PROBLEMAS POR RESOLVER:
1) Según el fragmento sobre la novela y el canon, ¿a qué se debió la entrada de la novela en el canon moderno? Respóndelo en una a tres oraciones.
2) En el fragmento sobre la novela y el canon, ¿en qué año se publicó el Contra Sainte-Beuve de Proust?

FRAGMENTO:
Hubo de llegar precisamente Proust con un Contra Sainte-Beuve (apuntes póstumos ordenados al gusto de Bernard de Fallois hasta 1954, año de su publicación) para que estuviéramos en condiciones de reconstruir el arduo camino de la novela para ser incluida en el antiguo canon de las artes (los primeros novelistas admitidos en la Academia francesa, por serlo, fueron en 1862 Octave Feuillet y cuatro años antes, Jules Sandeau, de quien solo se recuerda que con su apellido su pareja, después reconocida como George Sand, compuso su célebre pseudónimo) y en el canon moderno, también. Esto último se debió a los sutiles análisis que Henry James emprendió de sus propias novelas para la edición de Nueva York de 1907 y a los rusos: al descubrir la voz dialógica de Dostoievski, el círculo de Bajtín otorgó acta de verdad filológica a ese narrador cuya ausencia en Pérez Galdós reclama Vargas Llosa.

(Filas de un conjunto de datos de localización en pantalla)

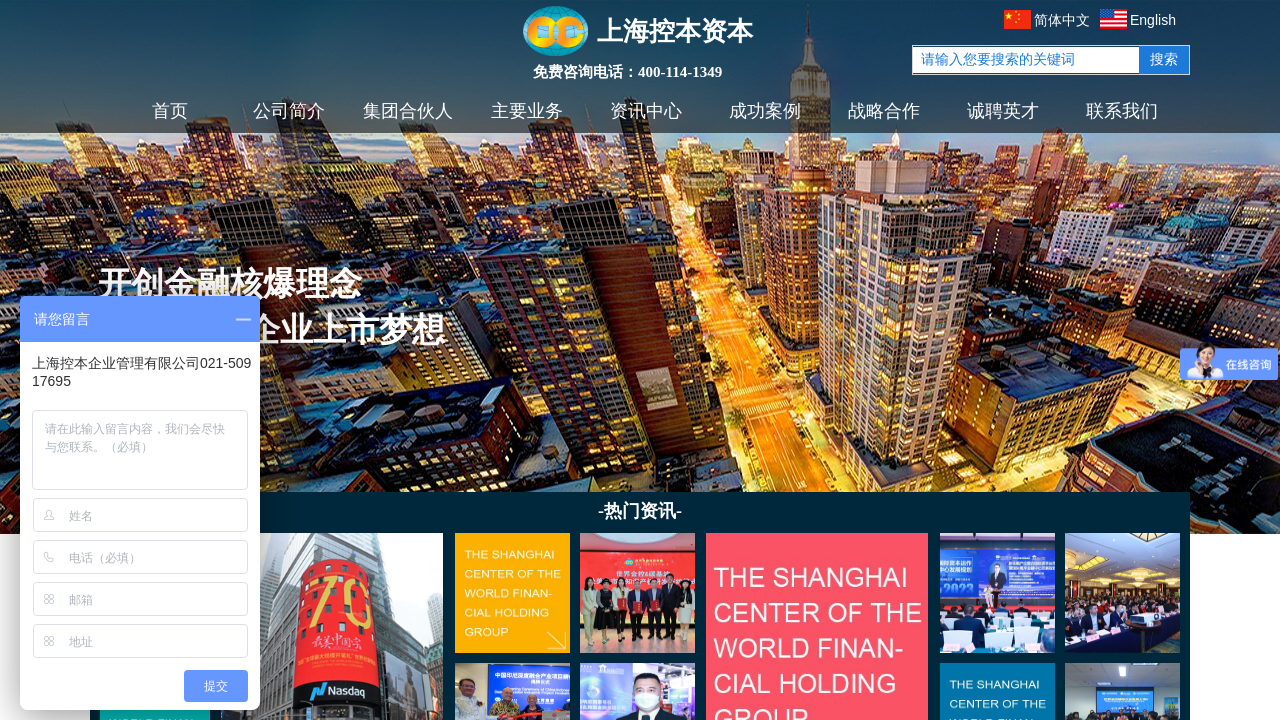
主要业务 (527, 111)
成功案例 (765, 111)
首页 (170, 111)
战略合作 (884, 111)
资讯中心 (646, 111)
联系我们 (1122, 111)
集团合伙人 (408, 111)
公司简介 (289, 111)
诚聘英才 (1003, 111)
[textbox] (1026, 60)
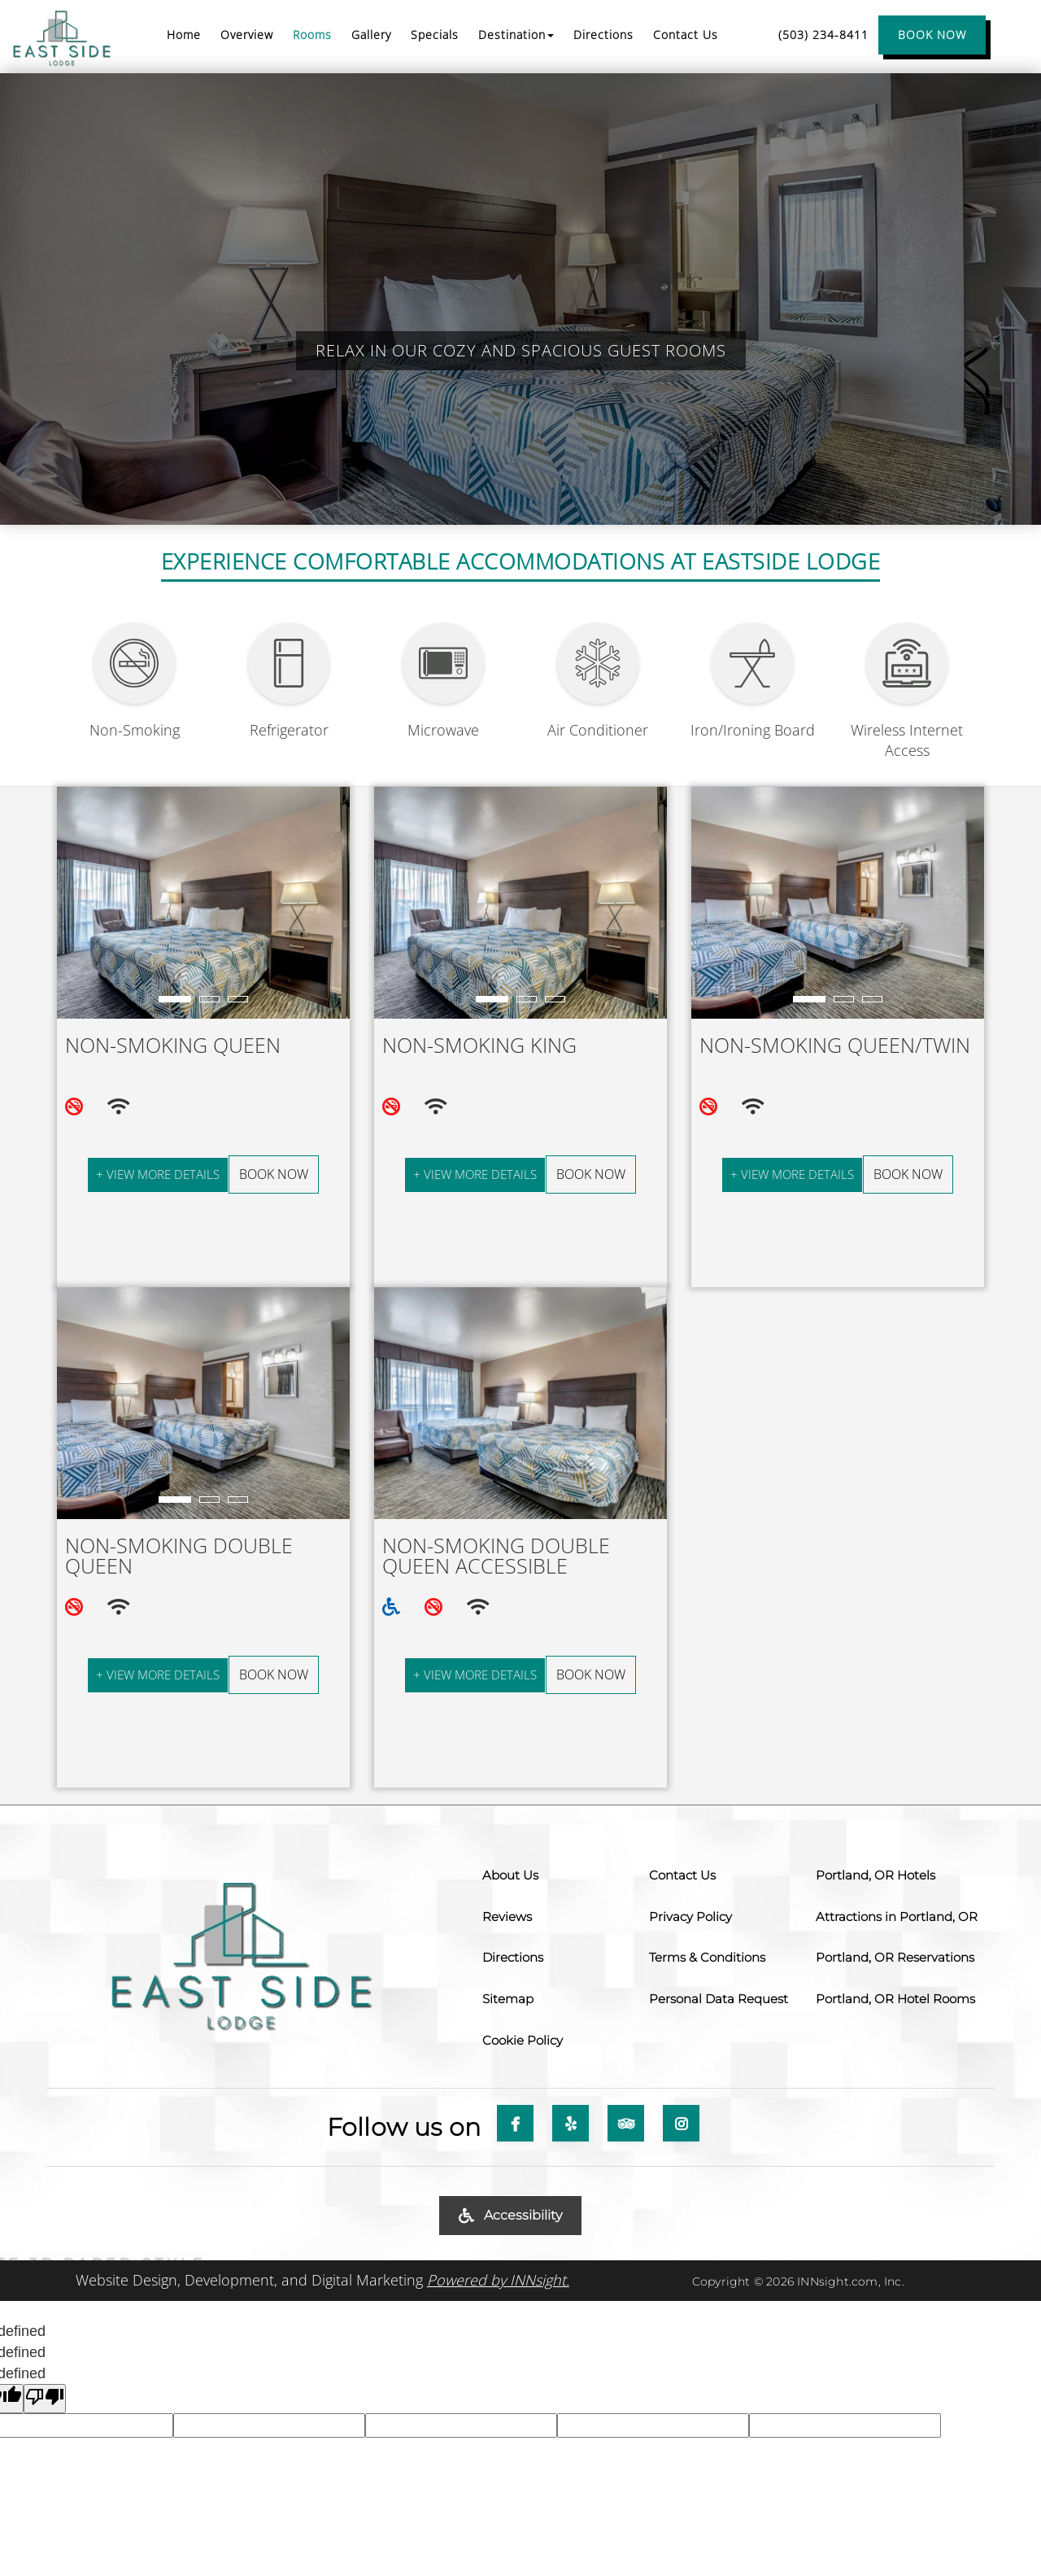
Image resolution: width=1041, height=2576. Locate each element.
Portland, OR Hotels (875, 1875)
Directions (512, 1957)
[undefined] (45, 2398)
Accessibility (510, 2215)
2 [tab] (209, 1000)
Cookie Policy (522, 2040)
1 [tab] (175, 1000)
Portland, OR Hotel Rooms (895, 1998)
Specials (435, 34)
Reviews (507, 1916)
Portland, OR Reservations (895, 1957)
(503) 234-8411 (823, 34)
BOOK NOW (932, 34)
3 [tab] (238, 1000)
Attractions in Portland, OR (897, 1916)
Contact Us (682, 1875)
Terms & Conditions (707, 1957)
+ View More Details (158, 1174)
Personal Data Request (718, 1998)
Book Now (273, 1174)
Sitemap (508, 1998)
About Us (510, 1875)
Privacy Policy (690, 1916)
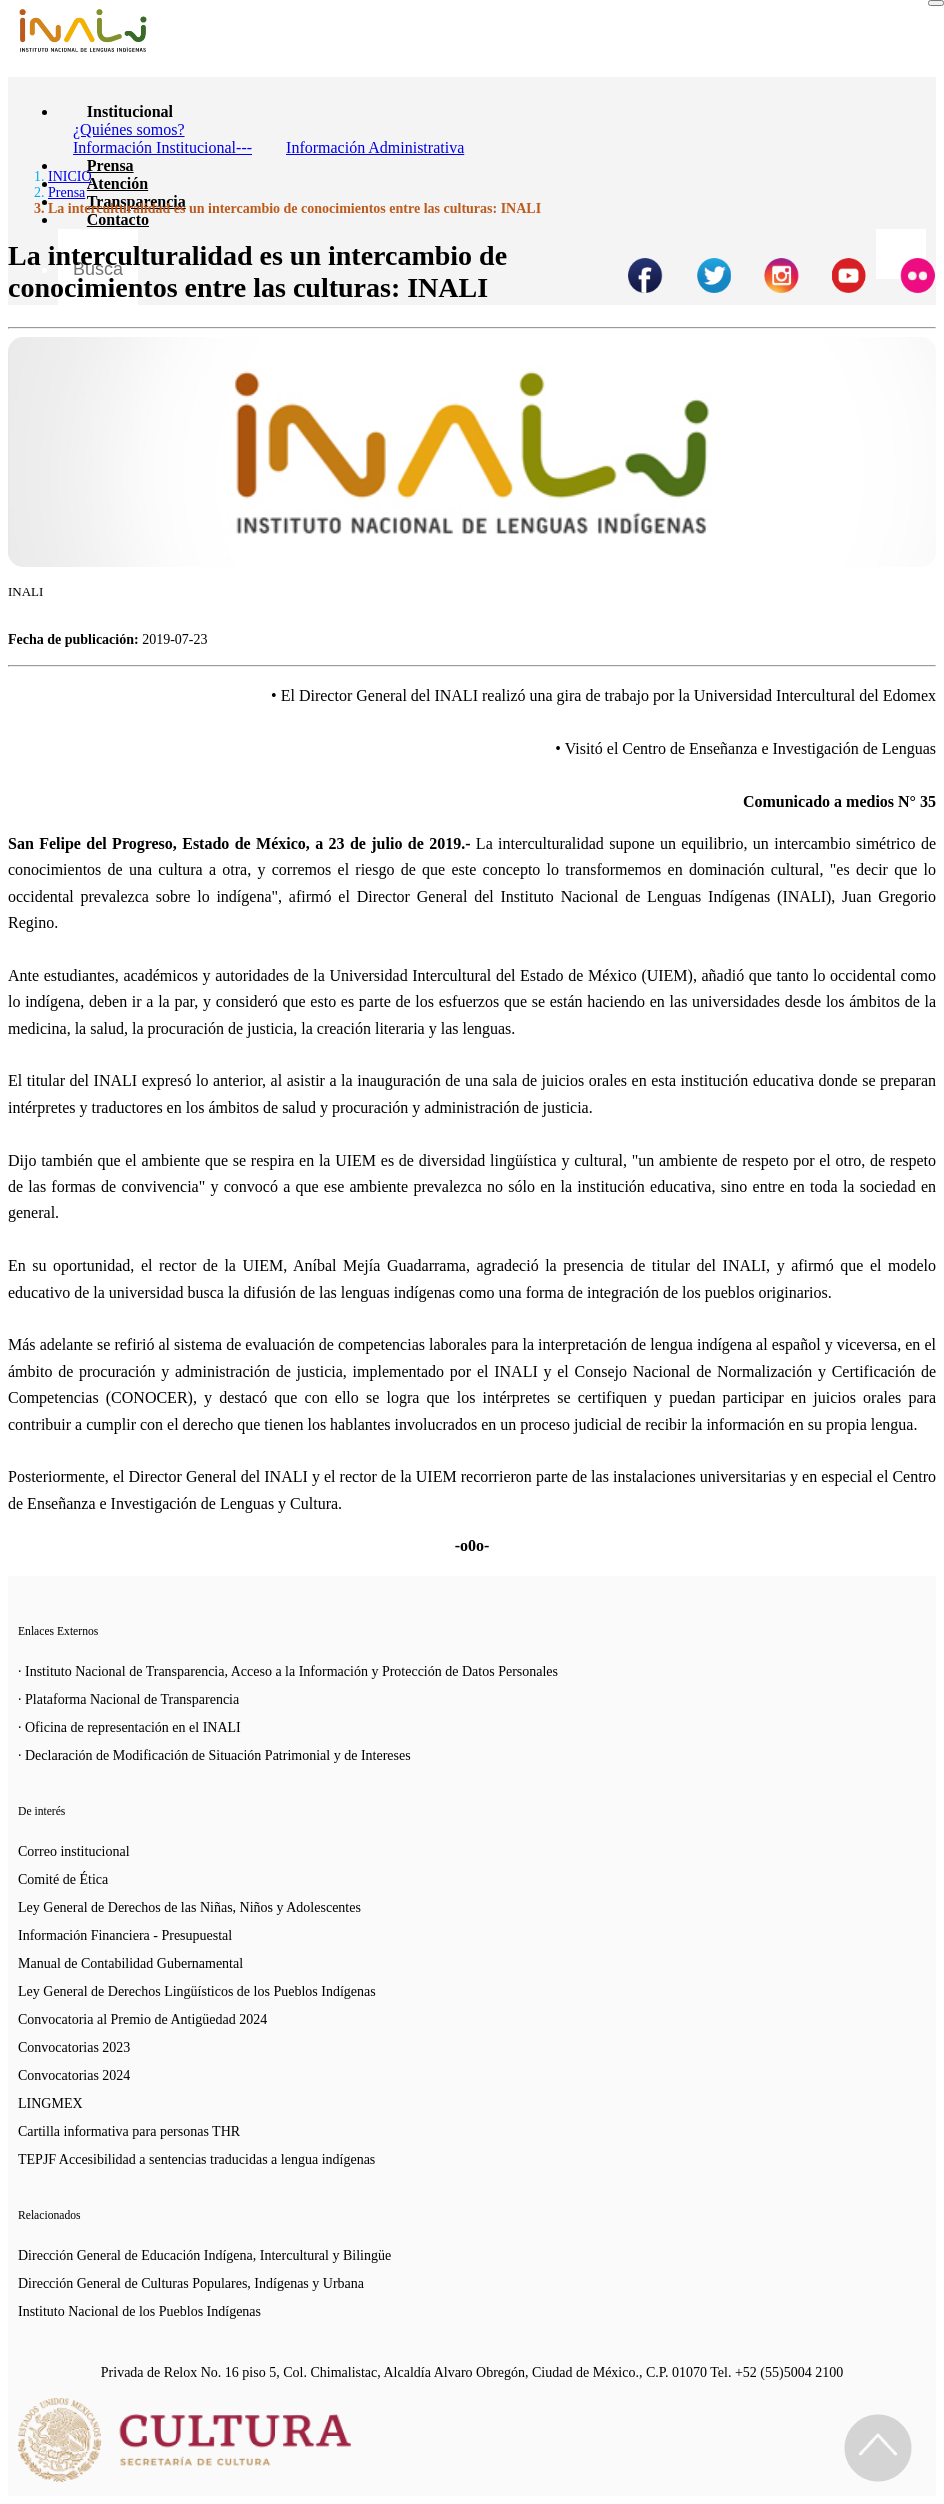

SOLUCIONES:
1) La entrada de la novela en el canon moderno se debió a los sutiles análisis que Henry James hizo de sus propias novelas para la edición de Nueva York de 1907. También se debió a los rusos, pues el círculo de Bajtín, al descubrir la voz dialógica de Dostoievski, otorgó acta de verdad filológica a ese narrador.

2) Se publicó en 1954.